India may have missed about 90 infections for every detected COVID-19 : DST study

India may have missed about 90 infections for every detected COVID-19 : DST study

India may have missed about 90 infections for every detected COVID-19 case until November, according to an analysis by a committee formed by the Department of Science and Technology. 

The research, carried out by the panel that developed an India-specific model of the pandemic’s trajectory, says that states like Delhi and Kerala had missed about 25 infections for every case. Other states like Uttar Pradesh and Bihar are estimated to have missed about 300 infections for every confirmed case.
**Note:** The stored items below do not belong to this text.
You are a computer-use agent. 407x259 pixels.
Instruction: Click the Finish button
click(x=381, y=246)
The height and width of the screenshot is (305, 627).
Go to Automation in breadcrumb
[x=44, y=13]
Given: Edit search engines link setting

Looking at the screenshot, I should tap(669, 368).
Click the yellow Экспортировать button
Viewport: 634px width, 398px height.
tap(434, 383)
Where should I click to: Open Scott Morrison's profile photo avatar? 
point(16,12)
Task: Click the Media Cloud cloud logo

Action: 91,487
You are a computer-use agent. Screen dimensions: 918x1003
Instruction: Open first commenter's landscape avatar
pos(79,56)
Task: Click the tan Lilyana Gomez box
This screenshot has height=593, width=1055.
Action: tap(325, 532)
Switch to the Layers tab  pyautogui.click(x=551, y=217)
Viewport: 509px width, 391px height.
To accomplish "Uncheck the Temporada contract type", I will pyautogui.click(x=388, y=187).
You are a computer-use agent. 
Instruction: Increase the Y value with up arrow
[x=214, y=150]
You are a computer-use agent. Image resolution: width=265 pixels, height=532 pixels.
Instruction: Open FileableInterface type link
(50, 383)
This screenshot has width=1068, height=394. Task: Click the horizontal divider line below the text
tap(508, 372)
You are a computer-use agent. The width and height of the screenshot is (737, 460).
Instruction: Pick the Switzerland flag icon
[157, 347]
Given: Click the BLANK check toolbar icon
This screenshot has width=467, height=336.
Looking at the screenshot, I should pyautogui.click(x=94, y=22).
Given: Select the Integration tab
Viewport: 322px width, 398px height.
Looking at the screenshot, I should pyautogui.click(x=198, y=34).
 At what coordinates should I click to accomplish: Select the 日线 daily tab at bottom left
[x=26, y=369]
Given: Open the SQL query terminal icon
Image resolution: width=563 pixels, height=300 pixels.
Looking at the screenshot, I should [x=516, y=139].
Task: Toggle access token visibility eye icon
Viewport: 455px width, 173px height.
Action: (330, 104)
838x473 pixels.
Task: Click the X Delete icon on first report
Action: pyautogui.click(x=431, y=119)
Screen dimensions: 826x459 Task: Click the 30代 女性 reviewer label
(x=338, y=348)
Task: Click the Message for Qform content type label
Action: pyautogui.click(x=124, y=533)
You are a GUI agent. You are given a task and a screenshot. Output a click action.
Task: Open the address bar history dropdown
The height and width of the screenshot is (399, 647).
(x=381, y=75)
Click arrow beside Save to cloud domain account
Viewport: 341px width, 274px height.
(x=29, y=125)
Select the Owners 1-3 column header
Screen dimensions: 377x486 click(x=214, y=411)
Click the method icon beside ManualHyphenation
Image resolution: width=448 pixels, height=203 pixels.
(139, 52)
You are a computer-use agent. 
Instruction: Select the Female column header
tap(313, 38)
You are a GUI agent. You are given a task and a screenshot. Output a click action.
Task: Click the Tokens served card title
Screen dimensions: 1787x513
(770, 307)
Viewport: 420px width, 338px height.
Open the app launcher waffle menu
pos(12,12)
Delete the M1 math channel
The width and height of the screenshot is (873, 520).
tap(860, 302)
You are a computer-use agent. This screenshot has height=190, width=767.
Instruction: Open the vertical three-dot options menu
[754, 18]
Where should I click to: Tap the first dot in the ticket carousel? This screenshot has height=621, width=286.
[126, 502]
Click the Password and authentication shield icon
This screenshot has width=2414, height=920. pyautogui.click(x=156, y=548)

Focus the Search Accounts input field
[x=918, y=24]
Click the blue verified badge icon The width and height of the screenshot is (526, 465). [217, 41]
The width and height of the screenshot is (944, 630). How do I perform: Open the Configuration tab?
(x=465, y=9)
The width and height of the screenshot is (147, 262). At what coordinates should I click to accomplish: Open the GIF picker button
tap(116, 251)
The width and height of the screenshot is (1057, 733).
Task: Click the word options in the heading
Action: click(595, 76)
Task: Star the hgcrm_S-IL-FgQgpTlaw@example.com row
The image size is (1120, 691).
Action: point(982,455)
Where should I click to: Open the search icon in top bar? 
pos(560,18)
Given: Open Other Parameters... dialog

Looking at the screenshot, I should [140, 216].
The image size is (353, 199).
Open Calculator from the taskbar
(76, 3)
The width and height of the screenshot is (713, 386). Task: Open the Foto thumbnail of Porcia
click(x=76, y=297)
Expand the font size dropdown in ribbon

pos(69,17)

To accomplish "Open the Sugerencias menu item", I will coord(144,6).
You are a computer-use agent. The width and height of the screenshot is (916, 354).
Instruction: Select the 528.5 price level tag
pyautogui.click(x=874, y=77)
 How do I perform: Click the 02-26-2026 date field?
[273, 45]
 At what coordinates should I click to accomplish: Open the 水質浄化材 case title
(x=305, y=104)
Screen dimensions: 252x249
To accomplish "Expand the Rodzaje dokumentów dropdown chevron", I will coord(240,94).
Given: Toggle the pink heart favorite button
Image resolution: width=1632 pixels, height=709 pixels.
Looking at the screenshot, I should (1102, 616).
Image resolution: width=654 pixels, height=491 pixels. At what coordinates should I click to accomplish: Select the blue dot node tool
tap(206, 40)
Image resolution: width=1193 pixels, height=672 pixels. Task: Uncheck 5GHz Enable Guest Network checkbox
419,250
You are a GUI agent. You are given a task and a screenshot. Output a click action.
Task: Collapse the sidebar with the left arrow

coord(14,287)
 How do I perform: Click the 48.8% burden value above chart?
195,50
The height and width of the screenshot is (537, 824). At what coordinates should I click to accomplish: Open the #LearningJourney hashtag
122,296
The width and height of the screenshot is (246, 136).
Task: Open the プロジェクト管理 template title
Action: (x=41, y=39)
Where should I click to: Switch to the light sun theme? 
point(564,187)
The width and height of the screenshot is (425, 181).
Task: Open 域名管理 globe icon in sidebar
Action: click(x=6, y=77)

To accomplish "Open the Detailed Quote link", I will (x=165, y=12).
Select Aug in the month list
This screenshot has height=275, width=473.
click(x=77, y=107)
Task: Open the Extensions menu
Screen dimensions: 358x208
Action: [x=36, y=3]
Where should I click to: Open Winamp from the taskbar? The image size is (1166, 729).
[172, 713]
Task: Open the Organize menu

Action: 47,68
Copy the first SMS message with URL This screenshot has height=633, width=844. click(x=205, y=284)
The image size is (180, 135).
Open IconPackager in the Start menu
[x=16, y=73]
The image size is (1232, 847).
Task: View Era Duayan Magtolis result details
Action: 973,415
A similar analysis in September had shown that India may have missed 60-65 infections for every detected case.

Most states were missing infections in the 70-120 range, told Manindra Agrawal, a member of the committee and a professor at IIT Kanpur, to The Print.

In comparison, countries like Italy and the United Kingdom had missed about 10-15 infections for every case, Agrawal said. “It is important to understand that these people were never tested because they never exhibited any symptoms.”

The model revealed that while the third peak in Delhi was bigger, the actual spread of the infection was almost the same. During the second peak, Delhi missed 43 infections per case while in the third, it missed just 21 as the Delhi government had stepped up the testing, added Agrawal.
The model arrived at by the expert committee uses the number of positive tests on a given day to arrive at an estimate of the actual number of infections in the population two weeks ago, since the incubation period of the SARS-CoV-2 virus in the body is a maximum of 14 days.
As per the model, about 60 per cent of Indians have already been infected, and now broadly the numbers will continue tapering off. The latest supermodel projection by the DST panel suggest that there may not be another peak, and predicts the end of COVID-19 pandemic in India by February 2021 with about 20,000 active cases.
The earlier findings were published in a pre-print article in the Indian Journal of Medical Research, authored by Agrawal, Vidyasagar and Kanitkar.